(Source passage)
⁂

The Holocaust Historiography Project
Auschwitz, by J.-C. Pressac
CHAPTER TWO
The unrealized future of the Auschwitz-Birkenau concentration camp
BIRKENAU 1945:
THE EXTERMINATION STATION
BIRKENAU 1945 or THE UNREALIZED FUTURE:
PROJECT FOR AN EXTERMINATION STATION
Drawing 4054 [Document 1], which in the light of present knowledge might be called the “extermination station”, is something of an enigma. It depicts the very first stage of the definitive arrangement of the “special” part of Birkenau. In Commandant of Auschwitz (Pan Books, London 1961), Rudolf Hoess says on page 217:
“The three railway tracks between building sectors I and II [B.a.I and II] in Birkenau camp were to be reconstructed as a station and roofed in and the lines were to be extended to crematoria III[IV] and IV[V] so that the unloading could also be hidden from the eyes of unauthorised people. Once again shortage of materials prevented this plan from being carried out.”

⁂

(Data shown)

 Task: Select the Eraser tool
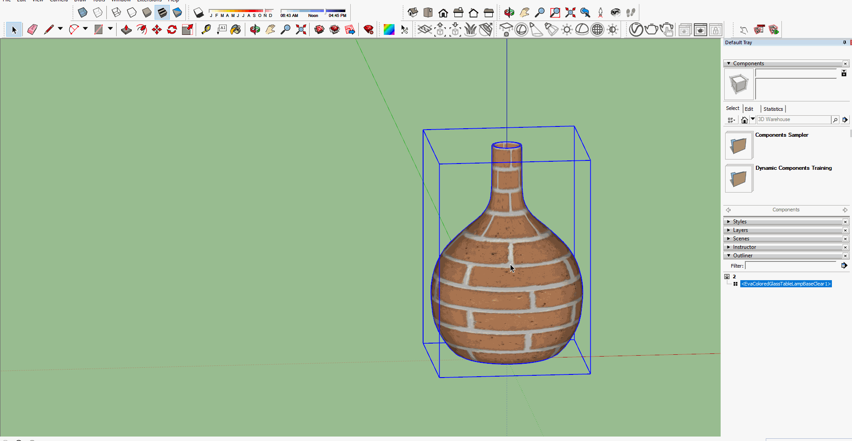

⁂

(Tasks)
(1) According to the Birkenau passage, what prevented the plan for the station from being carried out?
(2) In the Birkenau passage, list every change that Hoess says was planned for the three railway tracks between building sectors I and II.
(3) Continue the Birkenau passage from its final sentence.

(Answers for the exercise)
(1) A shortage of materials.

(2)
- Reconstruct them as a station.
- Roof them in.
- Extend the lines to crematoria III[IV] and IV[V].

(3)
In fact, linking Krematorien II and III with Krematorien IV and V by rail would appear to be rather difficult because of the proximity of the second sewage treatment plant [Kläranlage II] and the sewer evacuation channels crossing the area where the trains would have to pass. No drawing for this project is known. However, drawing 4054 confirms the intention of the SS to convert the notorious Birkenau “ramp” into a true “reception station”.

Krematorien II and III are precisely shown on the drawing, exactly as captured on the photographs in the Auschwitz Album, taken in May-June 1944 and the aerial photograph of 25th August 1944 [Documenl 2], with the additional installations not shown on the initial drawings: in the case of Kr II, a lean-to shed extending eastwards the roof over the waste incineration furnace, in which goods with no market value (personal papers and prayer books taken from new arrivals) were stored awaiting destruction: in the case of Kr III, a smaller construction having the same function built onto the east wall of the waste incinerator wing. The access stairways to the Leichenkeller 2 (undressing rooms) are drawn and clearly visible.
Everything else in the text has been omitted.